In [None]:
import pandas as pd

# Add the parent directory of the 'utils' directory to the Python path
import sys
import os

sys.path.append(os.path.abspath(os.path.join(os.getcwd(), '..')))

import utils.utils as u
import utils.utils_people as up

-------------------------------------------------------------------------------------------------------------------

# Assignation of standardised mapping for family names, entities, titles, mestieri

-------------------------------------------------------------------------------------------------------------------

#### Load dataset

In [None]:
dataset_DF = pd.read_json('../data_catastici/data_post-processing/pipeline_steps/catastici_1741_step7.json')
dataset_DF.head()

#### Load necessary dictionaries

In [None]:
family_names = sorted(pd.read_json('../dictionaries/PPL_dictionary/family_names.json')[0].to_list(), key=len, reverse=True)
first_names = sorted(pd.read_json('../dictionaries/PPL_dictionary/first_names.json')[0].to_list(), key=len, reverse=True)
titles = sorted(pd.read_json('../dictionaries/PPL_dictionary/titles.json')[0].to_list(), key=len, reverse=True)
titles_plur = sorted(pd.read_json('../dictionaries/PPL_dictionary/titles_plur.json')[0].to_list(), key=len, reverse=True)
titles_sing = sorted(pd.read_json('../dictionaries/PPL_dictionary/titles_sing.json')[0].to_list(), key=len, reverse=True)
unknown_relatives_plur = sorted(pd.read_json('../dictionaries/PPL_dictionary/unknown_relatives_plur.json')[0].to_list(), key=len, reverse=True)
unknown_relatives_sing = sorted(pd.read_json('../dictionaries/PPL_dictionary/unknown_relatives_sing.json')[0].to_list(), key=len, reverse=True)
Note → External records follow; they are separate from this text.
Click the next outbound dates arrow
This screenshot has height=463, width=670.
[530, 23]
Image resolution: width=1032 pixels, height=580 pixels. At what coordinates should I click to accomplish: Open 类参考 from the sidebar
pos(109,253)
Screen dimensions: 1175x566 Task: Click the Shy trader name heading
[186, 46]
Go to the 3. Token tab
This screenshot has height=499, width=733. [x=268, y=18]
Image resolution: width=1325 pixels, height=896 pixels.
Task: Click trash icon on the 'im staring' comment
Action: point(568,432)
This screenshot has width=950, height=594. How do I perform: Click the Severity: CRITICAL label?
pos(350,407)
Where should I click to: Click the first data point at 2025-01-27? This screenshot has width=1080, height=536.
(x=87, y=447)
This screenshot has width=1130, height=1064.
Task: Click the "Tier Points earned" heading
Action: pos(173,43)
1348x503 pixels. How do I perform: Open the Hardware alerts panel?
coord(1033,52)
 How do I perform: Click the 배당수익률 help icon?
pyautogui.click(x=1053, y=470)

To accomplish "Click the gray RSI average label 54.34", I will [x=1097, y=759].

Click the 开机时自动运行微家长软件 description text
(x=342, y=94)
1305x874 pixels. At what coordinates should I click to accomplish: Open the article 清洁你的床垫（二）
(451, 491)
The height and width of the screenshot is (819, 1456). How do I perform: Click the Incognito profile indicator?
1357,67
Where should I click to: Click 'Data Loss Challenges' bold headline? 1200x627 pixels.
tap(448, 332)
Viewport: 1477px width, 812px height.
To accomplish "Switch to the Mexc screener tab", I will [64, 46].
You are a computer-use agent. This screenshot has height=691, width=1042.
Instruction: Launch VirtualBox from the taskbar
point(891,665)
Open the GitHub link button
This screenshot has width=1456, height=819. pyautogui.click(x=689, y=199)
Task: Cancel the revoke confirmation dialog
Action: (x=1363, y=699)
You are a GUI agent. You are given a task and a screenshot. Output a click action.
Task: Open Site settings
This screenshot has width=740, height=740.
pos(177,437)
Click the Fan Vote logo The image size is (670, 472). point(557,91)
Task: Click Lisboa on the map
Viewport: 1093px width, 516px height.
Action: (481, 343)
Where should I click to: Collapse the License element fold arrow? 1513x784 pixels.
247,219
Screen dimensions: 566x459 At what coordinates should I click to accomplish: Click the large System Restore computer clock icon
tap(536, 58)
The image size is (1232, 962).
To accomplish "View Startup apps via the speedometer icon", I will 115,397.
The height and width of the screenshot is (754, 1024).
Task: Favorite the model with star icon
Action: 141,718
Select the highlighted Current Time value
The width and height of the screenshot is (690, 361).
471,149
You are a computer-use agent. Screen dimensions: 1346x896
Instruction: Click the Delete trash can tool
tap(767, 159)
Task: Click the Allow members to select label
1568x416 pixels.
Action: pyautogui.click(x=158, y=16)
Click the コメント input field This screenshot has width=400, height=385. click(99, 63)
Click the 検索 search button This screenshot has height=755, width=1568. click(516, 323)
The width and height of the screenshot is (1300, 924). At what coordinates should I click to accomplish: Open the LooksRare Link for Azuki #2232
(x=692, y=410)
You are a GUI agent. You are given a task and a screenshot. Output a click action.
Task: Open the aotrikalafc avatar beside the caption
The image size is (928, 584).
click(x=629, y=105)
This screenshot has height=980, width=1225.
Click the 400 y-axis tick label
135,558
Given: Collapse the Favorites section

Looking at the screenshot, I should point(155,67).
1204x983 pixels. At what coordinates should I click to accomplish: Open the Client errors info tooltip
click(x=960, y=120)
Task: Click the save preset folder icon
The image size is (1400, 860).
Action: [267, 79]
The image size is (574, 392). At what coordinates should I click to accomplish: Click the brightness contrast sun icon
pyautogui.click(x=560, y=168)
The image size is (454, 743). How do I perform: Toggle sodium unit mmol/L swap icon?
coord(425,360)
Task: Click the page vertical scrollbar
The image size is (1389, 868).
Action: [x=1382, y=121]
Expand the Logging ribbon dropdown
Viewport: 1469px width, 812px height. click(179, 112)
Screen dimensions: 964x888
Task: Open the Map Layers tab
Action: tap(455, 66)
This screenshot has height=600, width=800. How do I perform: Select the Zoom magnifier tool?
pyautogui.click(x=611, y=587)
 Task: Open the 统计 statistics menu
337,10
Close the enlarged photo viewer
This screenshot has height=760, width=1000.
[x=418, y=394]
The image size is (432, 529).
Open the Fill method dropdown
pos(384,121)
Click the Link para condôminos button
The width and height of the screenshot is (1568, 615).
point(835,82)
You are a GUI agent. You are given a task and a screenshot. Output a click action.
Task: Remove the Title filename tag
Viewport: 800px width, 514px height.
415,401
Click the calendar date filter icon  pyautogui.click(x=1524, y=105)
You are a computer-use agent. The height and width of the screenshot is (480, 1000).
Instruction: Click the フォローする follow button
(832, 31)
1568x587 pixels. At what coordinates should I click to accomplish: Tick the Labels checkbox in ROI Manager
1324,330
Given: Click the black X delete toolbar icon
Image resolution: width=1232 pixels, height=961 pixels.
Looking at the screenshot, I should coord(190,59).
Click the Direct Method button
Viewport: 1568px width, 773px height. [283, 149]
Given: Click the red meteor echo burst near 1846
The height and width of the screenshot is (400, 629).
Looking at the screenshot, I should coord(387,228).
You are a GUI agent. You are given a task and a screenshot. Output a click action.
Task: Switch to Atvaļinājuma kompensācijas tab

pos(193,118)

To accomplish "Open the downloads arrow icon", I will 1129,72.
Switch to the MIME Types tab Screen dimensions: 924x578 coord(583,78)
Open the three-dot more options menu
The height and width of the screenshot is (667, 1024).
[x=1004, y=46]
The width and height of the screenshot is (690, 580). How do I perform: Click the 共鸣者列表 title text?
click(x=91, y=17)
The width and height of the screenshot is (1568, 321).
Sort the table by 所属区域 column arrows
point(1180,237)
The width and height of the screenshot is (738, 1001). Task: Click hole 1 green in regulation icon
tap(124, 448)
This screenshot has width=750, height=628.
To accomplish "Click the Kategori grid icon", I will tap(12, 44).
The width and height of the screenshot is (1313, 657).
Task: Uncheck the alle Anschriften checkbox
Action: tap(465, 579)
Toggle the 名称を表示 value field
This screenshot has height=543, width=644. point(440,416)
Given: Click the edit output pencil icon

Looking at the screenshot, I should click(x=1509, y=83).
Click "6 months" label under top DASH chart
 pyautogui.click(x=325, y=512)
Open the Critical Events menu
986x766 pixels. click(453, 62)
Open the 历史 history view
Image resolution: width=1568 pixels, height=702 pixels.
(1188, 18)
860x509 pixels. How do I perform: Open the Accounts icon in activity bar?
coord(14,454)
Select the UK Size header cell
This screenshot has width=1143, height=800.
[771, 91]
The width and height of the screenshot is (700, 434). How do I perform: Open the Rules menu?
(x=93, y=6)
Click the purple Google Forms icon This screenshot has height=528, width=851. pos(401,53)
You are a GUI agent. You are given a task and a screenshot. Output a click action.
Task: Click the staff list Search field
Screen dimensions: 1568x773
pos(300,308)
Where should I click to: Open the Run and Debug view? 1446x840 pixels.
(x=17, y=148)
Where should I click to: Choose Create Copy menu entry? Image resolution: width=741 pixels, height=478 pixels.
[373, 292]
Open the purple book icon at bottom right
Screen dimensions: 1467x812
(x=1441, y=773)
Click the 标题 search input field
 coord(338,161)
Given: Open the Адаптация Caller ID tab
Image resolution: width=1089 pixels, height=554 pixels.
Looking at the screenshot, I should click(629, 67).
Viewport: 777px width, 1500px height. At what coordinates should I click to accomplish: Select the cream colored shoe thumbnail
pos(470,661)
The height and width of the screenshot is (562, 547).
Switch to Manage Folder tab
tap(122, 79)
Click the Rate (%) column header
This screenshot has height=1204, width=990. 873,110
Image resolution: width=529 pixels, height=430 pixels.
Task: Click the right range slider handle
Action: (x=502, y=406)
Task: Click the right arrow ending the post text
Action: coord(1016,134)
mestieri = sorted(pd.read_json('../dictionaries/PPL_dictionary/mestieri.json')[0].to_list(), key=len, reverse=True)

In [None]:
import json

# FAMILY GROUPS
with open('../dictionaries/std_mappings/people_to_mentions/family_name_groups.json') as f: 
    data = f.read() 
family_name_groups = json.loads(data)   

# TITLES
with open('../dictionaries/std_mappings/people_to_mentions/title_to_std.json') as f: 
    data = f.read() 
title_to_std_ = json.loads(data)   

with open('../dictionaries/std_mappings/people_to_mentions/title_plur_to_sing.json') as f: 
    data = f.read() 
title_plur_to_sing_ = json.loads(data)   

# MESTIERI
with open('../dictionaries/std_mappings/people_to_mentions/mestieri_to_std.json') as f: 
    data = f.read()
mestieri_to_std_ = json.loads(data)


## Family group standardisation

In [None]:
def assign_family_group(family_name):
    if family_name == '-':
        return '-'
    
    for group in family_name_groups:
        if family_name in group['name_variations']:
            return group['std_name']
        
    parts = up.populate_owner_name_array(family_name.split(' '), family_names)
    standardized_parts = []
    for part in parts:
        found_part = False
        for group in family_name_groups:
            if part in group['name_variations']:
                standardized_parts.append(group['std_name'])
                found_part = True
                break
        if not found_part:
            print("FAMILY NAME NOT FOUND:", part)
            standardized_parts.append(part)
    
    return ' '.join(standardized_parts)

In [None]:
family_groups_to_commit = []

dataset_family_names = dataset_DF[dataset_DF['owner_family_name'].str.len() > 0]
for index, row in dataset_family_names.iterrows():
    uidx = row['uidx']
    family_groups = []
    
    for family_name in row['owner_family_name'].split(' | '):
        standardized_family_name = assign_family_group(family_name.lower()) 
        family_groups.append(standardized_family_name.upper())
    
    family_group_joined = ' | '.join(family_groups)
    
    title_modification = {
        'uidx': uidx,
        'family_group': family_group_joined
    }
    
    family_groups_to_commit.append(title_modification)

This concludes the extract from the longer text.